Im Juni vor 125 Jahren nahm der "Kini" Ludwig II. sein berühmtes Bad im Starnberger See, von dem er lebend nicht zurückkehrte. Seither geht sein Geist in Bayern um, auch in München auf der Maximilianstraße, wo die Kammerspiele liegen.

Sven Ricklefs | 04.03.2011
    Dieser Raum ist abstrakt, leer, kalt, von Schiefertafeln umstellt, auf die Ludwig, der Bayernkönig, im Laufe der Zeit seine Welt malen wird. Mit Kreide, mit ungelenken Strichen, so wie verängstigte Kinder zeichnen: das Wasser des Starnberger Sees, die Insel, auf die er eines seiner Schlösser baute, die Schlösser selbst, aus deren Fenster grinsende Totenfratzen blicken.

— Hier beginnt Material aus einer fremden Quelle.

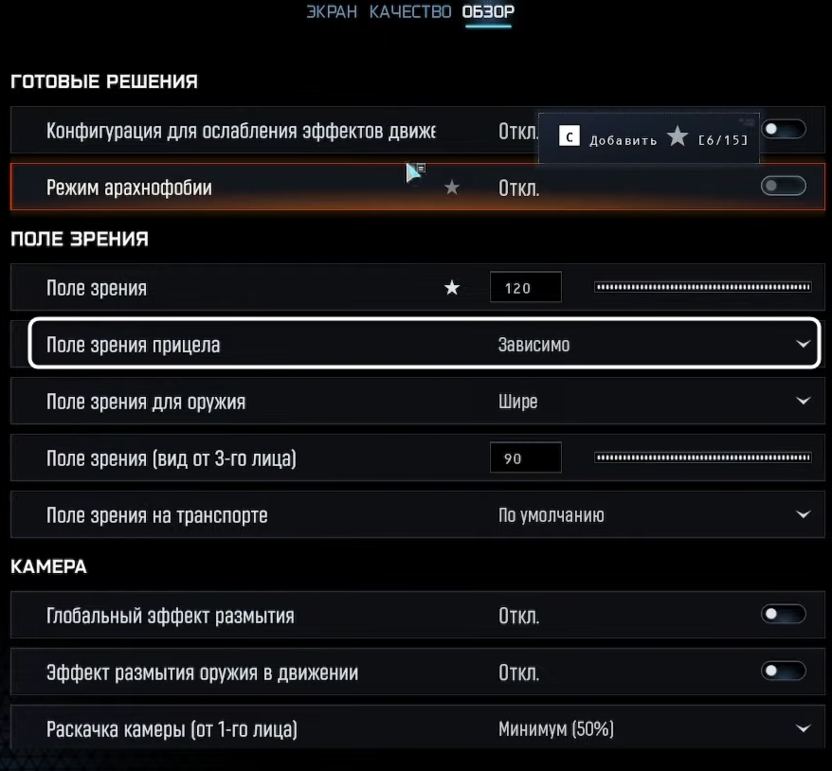Toggle Конфигурация для ослабления эффектов движения switch
The height and width of the screenshot is (771, 832).
(x=783, y=129)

Dies ist wahrlich nicht die heile Welt bayerischer Schlösser und Seen, nein dies ist die Innenschau einer zutiefst verstörten Seele, die an der Unbarmherzigkeit des eigenen Anspruches und die an der Mittelmäßigkeit ihrer Umgebung zerbricht.

    "Ludwig: Ich weiß nicht wieso, aber ich weiß ganz genau, dass man seinem Volk kein größeres Geschenk machen kann, als seinen Geist zu bereichern.
    Elisabeth: Mon Cousine, was wollen Sie aus Ihren Bayern machen, ein Volk von Musikern.
    Ludwig: Ach, Sie machen sich lustig. Aber für mich ist das von höchster Bedeutung. Ich habe Wagner den Glauben daran zu verdanken, dass ich mein Leben mit Sinn erfüllen kann, und sei es nur in der bescheidenen Rolle des Vermittlers."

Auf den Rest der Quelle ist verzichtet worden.